____ PASSAGE FOR REVIEW

Natasha Trethewey's Memoir, Michael Chabon on Reading James Joyce, and More

by
Evan Smith Rakoff
7.3.12

Every day Poets & Writers Magazine scans the headlines—from publishing reports to academic announcements to literary dispatches—for all the news that creative writers need to know. Here are today's stories:

Two bookstores in New York City face closure: Word Up (Manhattan Times); and Hue-Man Bookstore (Polite on Society).

Author Suw Charman-Anderson chats with other writers about cringe-inducing early work, and advises: "If there’s a common flaw in self-publishing, it’s that too many books are published too soon." (Forbes)

In an effort to build relationships with savvy readers, beginning this fall, Simon & Schuster will add QR codes to all its hardcover and trade paperback book covers. (paidContent)

The International Herald Tribune has more on the cultural preamble to the Olympic Games, the United Kindom's Poetry Parnassus.

Newly appointed United States Poet Laureate Natasha Trethewey is at work on a memoir detailing her life growing up in 1970s Mississippi as a daughter of black mother and a white father. (In 1966, when Trethewey was born, anti-miscegenation laws were still in place.) The book recently sold to Daniel Halpern at Ecco, an imprint of HarperCollins, for publication in 2014. (Boston Globe)

Poet Simon Armitage, testing people's love of poetry as well as his own celebrity, walked over two hundred miles across the United Kingdom exchanging poetry readings for food and shelter. (BBC)

Author Michael Chabon describes his long, and sometimes fraught relationship with the work of James Joyce. (New York Review of Books)

The Paris Ritz, favored by Hemingway, Fitzgerald, and scores of the well heeled, is about to undergo a two-year renovationVanity Fair reflects on its legendary history.

Jason Diamond is reading Dave Hill's Tasteful Nudes; Sasha Frere-Jones suggests Joe LeSueur's Digressions on Some Poems by Frank O'Hara; Marcy Dermansky recommends Miranda July's It Chooses You—the Atlantic Wire asks smart writers what books you should take to the beach this summer.

________

§ PROBLEM SET:
(1) Rewrite the news roundup between "In an effort" and "and shelter. (BBC)", inclusive, putting "scannable codes" in place of "QR codes".
(2) According to the news roundup, to whom was Natasha Trethewey's memoir sold?

____ SUPPLIED INFORMATION

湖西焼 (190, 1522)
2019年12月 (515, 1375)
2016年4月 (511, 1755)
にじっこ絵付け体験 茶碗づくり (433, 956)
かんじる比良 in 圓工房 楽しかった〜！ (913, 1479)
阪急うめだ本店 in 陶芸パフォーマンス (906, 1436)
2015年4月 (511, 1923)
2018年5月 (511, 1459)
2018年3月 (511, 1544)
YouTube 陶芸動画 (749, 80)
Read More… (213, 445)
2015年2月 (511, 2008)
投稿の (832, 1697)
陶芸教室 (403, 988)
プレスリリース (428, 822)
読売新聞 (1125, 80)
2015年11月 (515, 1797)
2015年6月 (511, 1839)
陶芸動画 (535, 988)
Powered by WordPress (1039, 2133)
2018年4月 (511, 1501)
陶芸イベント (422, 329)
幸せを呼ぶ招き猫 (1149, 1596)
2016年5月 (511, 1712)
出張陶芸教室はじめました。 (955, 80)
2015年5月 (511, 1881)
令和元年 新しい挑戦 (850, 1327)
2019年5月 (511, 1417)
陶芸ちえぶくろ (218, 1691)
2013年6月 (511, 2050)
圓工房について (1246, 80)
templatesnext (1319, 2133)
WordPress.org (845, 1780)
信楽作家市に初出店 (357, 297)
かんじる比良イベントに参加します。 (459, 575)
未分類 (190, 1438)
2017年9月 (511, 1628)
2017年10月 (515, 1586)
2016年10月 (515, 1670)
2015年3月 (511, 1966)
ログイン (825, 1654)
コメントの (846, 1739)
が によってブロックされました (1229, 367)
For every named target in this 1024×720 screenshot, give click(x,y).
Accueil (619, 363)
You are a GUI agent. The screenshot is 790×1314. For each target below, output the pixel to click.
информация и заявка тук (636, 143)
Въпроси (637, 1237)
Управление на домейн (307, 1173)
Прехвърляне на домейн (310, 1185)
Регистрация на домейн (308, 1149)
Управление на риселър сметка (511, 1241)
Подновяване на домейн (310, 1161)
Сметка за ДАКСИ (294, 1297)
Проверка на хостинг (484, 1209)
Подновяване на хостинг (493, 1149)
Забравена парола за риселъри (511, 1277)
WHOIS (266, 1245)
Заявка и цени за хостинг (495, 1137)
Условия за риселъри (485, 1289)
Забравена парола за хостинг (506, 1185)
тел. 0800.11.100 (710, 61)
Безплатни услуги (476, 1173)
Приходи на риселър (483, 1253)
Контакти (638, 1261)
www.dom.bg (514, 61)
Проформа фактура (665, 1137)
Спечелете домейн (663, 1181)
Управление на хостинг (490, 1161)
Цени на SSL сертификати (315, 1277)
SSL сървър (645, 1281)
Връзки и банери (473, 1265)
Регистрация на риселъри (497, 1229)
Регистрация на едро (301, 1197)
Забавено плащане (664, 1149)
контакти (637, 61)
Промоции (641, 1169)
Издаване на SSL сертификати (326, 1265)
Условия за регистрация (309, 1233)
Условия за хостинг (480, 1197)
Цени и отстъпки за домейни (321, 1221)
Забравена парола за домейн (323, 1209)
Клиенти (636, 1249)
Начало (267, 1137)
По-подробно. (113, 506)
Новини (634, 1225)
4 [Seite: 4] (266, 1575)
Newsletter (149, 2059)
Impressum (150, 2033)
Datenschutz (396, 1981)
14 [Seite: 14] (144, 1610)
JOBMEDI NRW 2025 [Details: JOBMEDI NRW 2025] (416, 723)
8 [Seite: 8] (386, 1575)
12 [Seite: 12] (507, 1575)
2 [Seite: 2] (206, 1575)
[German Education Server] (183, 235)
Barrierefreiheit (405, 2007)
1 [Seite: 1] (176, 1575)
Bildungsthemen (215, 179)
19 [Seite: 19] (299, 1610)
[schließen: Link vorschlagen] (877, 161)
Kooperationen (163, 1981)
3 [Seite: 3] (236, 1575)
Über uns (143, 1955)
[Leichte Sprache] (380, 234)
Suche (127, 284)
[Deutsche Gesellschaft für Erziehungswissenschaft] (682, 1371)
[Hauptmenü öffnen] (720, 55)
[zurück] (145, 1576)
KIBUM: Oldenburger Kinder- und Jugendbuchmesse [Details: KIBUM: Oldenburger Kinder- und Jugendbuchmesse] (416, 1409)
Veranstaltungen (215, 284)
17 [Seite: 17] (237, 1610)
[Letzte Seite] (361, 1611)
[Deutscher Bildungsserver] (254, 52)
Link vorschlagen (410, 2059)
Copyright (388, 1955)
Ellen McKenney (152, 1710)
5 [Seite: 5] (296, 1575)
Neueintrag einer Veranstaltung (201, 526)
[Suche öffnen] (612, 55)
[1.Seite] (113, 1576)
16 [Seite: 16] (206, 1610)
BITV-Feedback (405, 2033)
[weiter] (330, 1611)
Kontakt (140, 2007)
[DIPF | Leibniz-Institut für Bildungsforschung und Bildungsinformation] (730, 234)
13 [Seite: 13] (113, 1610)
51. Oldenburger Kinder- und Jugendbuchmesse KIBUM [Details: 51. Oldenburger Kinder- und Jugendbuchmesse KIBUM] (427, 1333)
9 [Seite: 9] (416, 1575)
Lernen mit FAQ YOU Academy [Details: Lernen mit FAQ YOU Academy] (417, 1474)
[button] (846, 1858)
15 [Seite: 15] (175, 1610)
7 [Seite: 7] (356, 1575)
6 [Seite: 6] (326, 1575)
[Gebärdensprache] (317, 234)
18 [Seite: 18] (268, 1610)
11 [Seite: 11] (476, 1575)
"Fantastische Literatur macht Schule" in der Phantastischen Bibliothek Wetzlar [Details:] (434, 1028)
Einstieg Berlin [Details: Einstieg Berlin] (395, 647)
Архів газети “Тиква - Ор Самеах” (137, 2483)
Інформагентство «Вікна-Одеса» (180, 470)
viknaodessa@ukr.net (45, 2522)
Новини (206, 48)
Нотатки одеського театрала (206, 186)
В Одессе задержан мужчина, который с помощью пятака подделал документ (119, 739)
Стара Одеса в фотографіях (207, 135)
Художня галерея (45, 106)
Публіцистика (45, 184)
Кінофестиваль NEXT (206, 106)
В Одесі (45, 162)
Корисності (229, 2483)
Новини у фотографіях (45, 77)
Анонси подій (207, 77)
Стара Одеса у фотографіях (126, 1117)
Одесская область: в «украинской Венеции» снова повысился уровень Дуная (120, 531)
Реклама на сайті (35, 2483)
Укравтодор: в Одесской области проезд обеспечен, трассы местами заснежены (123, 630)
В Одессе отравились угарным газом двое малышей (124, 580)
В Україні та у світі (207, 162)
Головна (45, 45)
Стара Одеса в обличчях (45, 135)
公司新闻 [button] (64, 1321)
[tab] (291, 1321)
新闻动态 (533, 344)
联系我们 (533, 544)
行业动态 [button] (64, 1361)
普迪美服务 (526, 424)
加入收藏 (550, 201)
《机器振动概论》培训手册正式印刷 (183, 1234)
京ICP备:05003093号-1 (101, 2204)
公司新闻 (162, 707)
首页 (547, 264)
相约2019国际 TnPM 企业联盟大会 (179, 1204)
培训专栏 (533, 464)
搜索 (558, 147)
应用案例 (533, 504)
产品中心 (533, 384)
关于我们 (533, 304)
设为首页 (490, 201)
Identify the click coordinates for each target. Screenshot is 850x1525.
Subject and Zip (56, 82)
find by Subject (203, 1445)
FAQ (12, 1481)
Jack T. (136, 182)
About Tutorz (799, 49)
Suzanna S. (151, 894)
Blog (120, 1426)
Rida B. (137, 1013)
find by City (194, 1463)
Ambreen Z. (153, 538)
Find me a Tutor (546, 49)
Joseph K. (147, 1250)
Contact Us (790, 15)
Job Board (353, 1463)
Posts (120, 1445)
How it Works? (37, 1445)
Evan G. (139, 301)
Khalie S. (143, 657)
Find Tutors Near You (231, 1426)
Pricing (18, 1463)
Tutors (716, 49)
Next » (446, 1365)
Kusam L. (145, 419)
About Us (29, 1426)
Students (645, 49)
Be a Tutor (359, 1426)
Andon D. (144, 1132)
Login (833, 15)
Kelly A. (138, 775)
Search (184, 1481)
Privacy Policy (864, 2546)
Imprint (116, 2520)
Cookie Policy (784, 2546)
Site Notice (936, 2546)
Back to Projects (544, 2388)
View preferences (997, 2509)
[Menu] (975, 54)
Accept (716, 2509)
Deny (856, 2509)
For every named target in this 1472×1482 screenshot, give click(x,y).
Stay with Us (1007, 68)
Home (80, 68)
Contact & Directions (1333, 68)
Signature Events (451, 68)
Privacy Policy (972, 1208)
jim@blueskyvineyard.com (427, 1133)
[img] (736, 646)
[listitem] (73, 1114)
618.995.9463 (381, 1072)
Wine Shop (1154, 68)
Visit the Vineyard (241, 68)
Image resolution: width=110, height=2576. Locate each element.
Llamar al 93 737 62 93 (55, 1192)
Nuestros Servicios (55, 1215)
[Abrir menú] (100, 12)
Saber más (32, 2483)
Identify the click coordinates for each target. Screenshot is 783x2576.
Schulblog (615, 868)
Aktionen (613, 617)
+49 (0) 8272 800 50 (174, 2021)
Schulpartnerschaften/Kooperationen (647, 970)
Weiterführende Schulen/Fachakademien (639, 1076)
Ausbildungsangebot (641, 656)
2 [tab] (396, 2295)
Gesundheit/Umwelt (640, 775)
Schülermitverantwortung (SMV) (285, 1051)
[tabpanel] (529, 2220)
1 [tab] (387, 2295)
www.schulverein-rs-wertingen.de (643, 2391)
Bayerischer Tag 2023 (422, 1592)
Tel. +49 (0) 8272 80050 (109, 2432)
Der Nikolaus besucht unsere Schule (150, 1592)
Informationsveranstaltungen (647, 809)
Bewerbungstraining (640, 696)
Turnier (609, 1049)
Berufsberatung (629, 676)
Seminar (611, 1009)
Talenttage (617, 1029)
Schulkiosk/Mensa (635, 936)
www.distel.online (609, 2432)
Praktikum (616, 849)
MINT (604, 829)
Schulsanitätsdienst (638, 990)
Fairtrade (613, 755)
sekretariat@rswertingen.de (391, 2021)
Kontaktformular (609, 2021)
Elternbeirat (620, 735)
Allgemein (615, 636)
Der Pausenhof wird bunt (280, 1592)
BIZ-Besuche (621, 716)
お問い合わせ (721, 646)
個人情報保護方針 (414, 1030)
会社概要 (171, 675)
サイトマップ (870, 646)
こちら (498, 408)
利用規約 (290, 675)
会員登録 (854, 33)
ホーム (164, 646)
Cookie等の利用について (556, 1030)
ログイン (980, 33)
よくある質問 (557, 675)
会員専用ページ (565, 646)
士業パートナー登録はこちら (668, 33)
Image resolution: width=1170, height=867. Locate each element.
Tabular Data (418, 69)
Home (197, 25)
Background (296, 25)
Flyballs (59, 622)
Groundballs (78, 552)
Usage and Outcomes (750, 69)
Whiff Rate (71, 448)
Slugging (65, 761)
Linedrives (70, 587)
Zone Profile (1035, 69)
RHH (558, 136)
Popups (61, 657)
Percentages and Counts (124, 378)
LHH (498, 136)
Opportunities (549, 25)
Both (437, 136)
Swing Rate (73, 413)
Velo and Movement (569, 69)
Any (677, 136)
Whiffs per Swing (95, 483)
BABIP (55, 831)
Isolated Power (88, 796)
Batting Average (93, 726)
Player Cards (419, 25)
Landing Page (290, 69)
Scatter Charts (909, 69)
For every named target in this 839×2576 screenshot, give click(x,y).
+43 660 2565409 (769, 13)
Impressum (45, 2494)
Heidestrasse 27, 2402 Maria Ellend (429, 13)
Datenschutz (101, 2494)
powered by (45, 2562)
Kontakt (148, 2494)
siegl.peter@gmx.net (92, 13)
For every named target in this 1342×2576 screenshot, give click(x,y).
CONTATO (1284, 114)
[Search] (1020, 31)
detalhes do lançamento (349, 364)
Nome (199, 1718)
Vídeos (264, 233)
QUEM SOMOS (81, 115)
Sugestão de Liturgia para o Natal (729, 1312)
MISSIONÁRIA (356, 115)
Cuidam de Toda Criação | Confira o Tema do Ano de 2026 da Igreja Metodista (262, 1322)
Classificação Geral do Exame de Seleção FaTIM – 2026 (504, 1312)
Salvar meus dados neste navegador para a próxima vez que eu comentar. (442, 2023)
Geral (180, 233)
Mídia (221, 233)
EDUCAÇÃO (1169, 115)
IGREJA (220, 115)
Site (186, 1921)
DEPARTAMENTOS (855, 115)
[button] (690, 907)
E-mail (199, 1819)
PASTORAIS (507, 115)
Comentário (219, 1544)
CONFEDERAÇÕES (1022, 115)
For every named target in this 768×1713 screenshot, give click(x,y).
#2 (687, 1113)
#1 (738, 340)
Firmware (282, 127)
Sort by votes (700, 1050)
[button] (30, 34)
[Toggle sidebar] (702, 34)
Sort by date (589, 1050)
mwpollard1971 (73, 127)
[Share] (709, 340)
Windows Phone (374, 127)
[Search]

________

§ SOLUTIONS PER TASK:
(1)
In an effort to build relationships with savvy readers, beginning this fall, Simon & Schuster will add scannable codes to all its hardcover and trade paperback book covers. (paidContent)

The International Herald Tribune has more on the cultural preamble to the Olympic Games, the United Kindom's Poetry Parnassus.

Newly appointed United States Poet Laureate Natasha Trethewey is at work on a memoir detailing her life growing up in 1970s Mississippi as a daughter of black mother and a white father. (In 1966, when Trethewey was born, anti-miscegenation laws were still in place.) The book recently sold to Daniel Halpern at Ecco, an imprint of HarperCollins, for publication in 2014. (Boston Globe)

Poet Simon Armitage, testing people's love of poetry as well as his own celebrity, walked over two hundred miles across the United Kingdom exchanging poetry readings for food and shelter. (BBC)

(2) Daniel Halpern at Ecco, an imprint of HarperCollins.